→ **REQUIRED ACTION**
Keyword search on "option": report each line of the records that contains it.

→ **EXERCISE DATA**
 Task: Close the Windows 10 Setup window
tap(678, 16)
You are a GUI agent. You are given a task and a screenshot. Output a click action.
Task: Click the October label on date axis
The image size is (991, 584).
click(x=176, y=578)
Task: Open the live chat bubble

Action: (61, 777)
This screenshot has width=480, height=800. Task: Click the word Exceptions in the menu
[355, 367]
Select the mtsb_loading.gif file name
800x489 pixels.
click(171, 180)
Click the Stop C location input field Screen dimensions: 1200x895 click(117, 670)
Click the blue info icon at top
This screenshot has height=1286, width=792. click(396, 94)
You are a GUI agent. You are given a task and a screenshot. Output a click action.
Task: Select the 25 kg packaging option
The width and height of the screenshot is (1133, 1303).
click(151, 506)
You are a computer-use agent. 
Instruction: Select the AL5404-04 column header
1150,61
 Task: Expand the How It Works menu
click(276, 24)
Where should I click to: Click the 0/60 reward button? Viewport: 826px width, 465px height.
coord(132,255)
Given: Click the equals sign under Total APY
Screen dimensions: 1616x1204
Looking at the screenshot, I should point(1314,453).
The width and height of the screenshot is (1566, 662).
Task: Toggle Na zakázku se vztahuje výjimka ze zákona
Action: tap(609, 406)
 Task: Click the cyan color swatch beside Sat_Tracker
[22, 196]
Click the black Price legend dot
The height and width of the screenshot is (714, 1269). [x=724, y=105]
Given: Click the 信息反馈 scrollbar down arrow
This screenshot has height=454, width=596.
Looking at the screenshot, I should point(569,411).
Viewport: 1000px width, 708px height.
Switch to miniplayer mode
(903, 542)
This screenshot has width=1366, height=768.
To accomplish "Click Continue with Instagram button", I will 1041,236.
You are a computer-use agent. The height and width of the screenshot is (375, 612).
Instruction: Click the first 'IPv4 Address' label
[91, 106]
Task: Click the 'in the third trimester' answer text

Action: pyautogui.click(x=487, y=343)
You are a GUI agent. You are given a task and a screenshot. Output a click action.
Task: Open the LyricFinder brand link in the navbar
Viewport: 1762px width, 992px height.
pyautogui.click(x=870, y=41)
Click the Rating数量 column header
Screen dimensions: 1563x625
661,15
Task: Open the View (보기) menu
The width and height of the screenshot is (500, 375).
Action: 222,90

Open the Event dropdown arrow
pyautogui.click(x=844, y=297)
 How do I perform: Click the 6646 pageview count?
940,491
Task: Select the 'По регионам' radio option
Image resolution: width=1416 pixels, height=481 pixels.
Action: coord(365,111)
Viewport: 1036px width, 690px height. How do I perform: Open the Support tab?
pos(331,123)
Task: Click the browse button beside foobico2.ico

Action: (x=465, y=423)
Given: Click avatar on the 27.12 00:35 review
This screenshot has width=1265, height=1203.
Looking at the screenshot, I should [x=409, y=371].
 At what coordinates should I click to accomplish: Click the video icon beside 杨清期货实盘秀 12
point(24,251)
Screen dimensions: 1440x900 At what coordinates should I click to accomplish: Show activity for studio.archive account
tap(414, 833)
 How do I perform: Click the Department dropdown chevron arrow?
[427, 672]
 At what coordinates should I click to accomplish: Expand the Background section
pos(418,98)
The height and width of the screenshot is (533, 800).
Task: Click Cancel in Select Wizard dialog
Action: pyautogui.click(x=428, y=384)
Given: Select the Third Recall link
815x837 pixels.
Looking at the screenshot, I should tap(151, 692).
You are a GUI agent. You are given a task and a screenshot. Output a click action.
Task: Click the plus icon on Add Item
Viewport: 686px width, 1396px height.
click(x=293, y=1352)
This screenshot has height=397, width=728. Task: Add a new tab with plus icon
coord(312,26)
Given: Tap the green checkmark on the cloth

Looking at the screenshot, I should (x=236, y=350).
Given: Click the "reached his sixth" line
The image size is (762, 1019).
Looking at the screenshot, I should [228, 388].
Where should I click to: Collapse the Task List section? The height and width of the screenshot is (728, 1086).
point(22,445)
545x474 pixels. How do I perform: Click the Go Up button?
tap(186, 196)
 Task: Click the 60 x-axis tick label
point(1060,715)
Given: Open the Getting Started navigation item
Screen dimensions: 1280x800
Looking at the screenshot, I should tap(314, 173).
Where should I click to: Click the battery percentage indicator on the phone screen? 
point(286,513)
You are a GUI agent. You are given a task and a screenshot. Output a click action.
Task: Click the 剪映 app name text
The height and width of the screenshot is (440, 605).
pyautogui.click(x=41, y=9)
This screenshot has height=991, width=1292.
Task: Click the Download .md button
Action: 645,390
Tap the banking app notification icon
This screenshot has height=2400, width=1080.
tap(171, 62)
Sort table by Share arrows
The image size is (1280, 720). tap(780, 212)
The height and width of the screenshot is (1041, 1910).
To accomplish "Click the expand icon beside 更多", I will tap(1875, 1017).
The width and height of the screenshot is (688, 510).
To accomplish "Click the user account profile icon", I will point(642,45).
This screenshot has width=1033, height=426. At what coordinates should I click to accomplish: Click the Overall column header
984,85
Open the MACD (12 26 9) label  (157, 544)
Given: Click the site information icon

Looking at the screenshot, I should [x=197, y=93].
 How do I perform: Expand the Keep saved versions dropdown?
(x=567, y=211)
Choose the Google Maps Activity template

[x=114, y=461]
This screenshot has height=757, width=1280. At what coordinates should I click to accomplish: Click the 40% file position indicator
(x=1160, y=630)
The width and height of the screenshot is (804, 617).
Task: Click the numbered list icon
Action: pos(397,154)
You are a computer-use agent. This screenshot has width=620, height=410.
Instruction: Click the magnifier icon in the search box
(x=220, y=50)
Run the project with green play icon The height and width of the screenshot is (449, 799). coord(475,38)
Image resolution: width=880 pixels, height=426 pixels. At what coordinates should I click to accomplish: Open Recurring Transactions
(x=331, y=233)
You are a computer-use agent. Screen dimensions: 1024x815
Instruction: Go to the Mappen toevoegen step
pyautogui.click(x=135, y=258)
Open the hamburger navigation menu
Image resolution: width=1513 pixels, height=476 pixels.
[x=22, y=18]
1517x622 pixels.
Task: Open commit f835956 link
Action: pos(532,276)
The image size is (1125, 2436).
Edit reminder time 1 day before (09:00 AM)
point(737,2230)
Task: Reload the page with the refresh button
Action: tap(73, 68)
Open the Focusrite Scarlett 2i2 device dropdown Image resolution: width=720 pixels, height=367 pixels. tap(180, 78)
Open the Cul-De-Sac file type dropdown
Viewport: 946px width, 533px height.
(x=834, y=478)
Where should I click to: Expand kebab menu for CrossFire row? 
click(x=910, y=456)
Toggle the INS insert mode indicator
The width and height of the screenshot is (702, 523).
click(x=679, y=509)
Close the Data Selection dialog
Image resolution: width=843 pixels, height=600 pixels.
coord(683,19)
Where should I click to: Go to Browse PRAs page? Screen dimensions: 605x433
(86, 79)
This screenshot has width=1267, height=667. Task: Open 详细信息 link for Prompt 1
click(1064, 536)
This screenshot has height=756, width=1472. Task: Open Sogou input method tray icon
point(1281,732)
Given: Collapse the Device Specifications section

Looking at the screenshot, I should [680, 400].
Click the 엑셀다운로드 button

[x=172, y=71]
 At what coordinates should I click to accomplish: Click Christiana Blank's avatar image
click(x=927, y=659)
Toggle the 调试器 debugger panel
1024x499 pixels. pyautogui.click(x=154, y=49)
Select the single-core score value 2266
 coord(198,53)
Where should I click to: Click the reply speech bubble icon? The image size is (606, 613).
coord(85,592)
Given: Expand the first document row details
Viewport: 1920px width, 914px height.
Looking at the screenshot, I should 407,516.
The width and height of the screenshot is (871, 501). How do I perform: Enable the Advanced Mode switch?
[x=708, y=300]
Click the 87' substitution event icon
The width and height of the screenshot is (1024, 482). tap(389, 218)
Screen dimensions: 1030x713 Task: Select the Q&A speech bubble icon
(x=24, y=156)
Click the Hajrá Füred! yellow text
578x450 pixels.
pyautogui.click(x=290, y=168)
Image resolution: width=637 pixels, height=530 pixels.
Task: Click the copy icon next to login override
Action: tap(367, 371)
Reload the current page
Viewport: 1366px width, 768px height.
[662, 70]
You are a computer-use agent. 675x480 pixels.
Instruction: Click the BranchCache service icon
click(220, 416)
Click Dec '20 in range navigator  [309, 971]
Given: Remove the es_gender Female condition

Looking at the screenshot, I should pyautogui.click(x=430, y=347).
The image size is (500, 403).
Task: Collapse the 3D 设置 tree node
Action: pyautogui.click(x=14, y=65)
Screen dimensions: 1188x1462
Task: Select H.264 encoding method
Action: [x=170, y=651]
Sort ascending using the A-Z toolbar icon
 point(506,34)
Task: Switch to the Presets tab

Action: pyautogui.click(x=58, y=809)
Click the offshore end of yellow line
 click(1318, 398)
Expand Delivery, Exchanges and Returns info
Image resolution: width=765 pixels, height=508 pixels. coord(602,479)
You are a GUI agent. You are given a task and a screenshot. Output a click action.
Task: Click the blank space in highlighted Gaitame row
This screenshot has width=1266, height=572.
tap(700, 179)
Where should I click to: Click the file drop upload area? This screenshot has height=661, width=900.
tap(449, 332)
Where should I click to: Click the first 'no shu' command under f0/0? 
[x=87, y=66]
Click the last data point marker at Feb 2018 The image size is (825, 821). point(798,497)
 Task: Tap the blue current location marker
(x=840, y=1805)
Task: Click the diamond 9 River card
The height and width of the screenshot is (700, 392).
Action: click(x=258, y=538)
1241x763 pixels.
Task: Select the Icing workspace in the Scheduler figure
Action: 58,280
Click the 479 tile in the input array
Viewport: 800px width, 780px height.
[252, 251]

→ **WRITTEN REPLY**
Task: Select the 25 kg packaging option
Task: Select the 'По регионам' radio option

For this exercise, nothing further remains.